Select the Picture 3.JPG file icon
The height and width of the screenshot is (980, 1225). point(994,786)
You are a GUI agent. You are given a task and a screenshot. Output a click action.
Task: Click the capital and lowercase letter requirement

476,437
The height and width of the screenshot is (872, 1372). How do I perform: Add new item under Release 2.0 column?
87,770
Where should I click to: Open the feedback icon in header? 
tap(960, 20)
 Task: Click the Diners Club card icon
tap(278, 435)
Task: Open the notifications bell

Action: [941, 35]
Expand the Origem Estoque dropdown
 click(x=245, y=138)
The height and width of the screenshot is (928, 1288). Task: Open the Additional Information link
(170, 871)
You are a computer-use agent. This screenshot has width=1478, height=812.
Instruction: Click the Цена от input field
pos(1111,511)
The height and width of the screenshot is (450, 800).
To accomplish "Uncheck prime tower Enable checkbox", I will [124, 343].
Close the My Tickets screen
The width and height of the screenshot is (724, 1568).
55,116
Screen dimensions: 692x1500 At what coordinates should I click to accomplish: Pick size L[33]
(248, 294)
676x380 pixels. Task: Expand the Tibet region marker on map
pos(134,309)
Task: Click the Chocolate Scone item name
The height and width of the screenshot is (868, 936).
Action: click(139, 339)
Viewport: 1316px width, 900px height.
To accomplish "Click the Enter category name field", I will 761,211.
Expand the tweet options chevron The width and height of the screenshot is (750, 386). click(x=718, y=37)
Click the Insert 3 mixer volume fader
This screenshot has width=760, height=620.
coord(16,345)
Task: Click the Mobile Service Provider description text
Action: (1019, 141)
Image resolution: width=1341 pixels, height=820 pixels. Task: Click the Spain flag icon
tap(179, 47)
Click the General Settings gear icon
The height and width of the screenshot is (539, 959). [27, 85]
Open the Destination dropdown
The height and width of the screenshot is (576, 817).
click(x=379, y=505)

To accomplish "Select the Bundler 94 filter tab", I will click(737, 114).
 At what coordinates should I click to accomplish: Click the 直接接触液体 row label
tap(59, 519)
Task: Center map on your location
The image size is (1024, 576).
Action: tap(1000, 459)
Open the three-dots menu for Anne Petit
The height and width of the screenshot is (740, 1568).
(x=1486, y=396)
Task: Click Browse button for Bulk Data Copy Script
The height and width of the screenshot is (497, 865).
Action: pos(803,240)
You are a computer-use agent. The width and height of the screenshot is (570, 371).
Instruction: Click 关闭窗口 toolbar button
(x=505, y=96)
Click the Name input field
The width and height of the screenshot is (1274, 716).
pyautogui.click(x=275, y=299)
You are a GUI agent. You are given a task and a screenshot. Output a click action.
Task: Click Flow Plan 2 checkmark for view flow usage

* **What is being asked**
Return every entry exactly; no line may be missing.

* **Answer to this exercise**
Select the Picture 3.JPG file icon
The height and width of the screenshot is (980, 1225). point(994,786)
You are a GUI agent. You are given a task and a screenshot. Output a click action.
Task: Click the capital and lowercase letter requirement

476,437
The height and width of the screenshot is (872, 1372). How do I perform: Add new item under Release 2.0 column?
87,770
Where should I click to: Open the feedback icon in header? 
tap(960, 20)
 Task: Click the Diners Club card icon
tap(278, 435)
Task: Open the notifications bell

Action: [941, 35]
Expand the Origem Estoque dropdown
 click(x=245, y=138)
The height and width of the screenshot is (928, 1288). Task: Open the Additional Information link
(170, 871)
You are a computer-use agent. This screenshot has width=1478, height=812.
Instruction: Click the Цена от input field
pos(1111,511)
The height and width of the screenshot is (450, 800).
To accomplish "Uncheck prime tower Enable checkbox", I will [124, 343].
Close the My Tickets screen
The width and height of the screenshot is (724, 1568).
55,116
Screen dimensions: 692x1500 At what coordinates should I click to accomplish: Pick size L[33]
(248, 294)
676x380 pixels. Task: Expand the Tibet region marker on map
pos(134,309)
Task: Click the Chocolate Scone item name
The height and width of the screenshot is (868, 936).
Action: click(139, 339)
Viewport: 1316px width, 900px height.
To accomplish "Click the Enter category name field", I will 761,211.
Expand the tweet options chevron The width and height of the screenshot is (750, 386). click(x=718, y=37)
Click the Insert 3 mixer volume fader
This screenshot has width=760, height=620.
coord(16,345)
Task: Click the Mobile Service Provider description text
Action: (1019, 141)
Image resolution: width=1341 pixels, height=820 pixels. Task: Click the Spain flag icon
tap(179, 47)
Click the General Settings gear icon
The height and width of the screenshot is (539, 959). [27, 85]
Open the Destination dropdown
The height and width of the screenshot is (576, 817).
click(x=379, y=505)

To accomplish "Select the Bundler 94 filter tab", I will click(737, 114).
 At what coordinates should I click to accomplish: Click the 直接接触液体 row label
tap(59, 519)
Task: Center map on your location
The image size is (1024, 576).
Action: tap(1000, 459)
Open the three-dots menu for Anne Petit
The height and width of the screenshot is (740, 1568).
(x=1486, y=396)
Task: Click Browse button for Bulk Data Copy Script
The height and width of the screenshot is (497, 865).
Action: pos(803,240)
You are a computer-use agent. The width and height of the screenshot is (570, 371).
Instruction: Click 关闭窗口 toolbar button
(x=505, y=96)
Click the Name input field
The width and height of the screenshot is (1274, 716).
pyautogui.click(x=275, y=299)
You are a GUI agent. You are given a task and a screenshot. Output a click action.
Task: Click Flow Plan 2 checkmark for view flow usage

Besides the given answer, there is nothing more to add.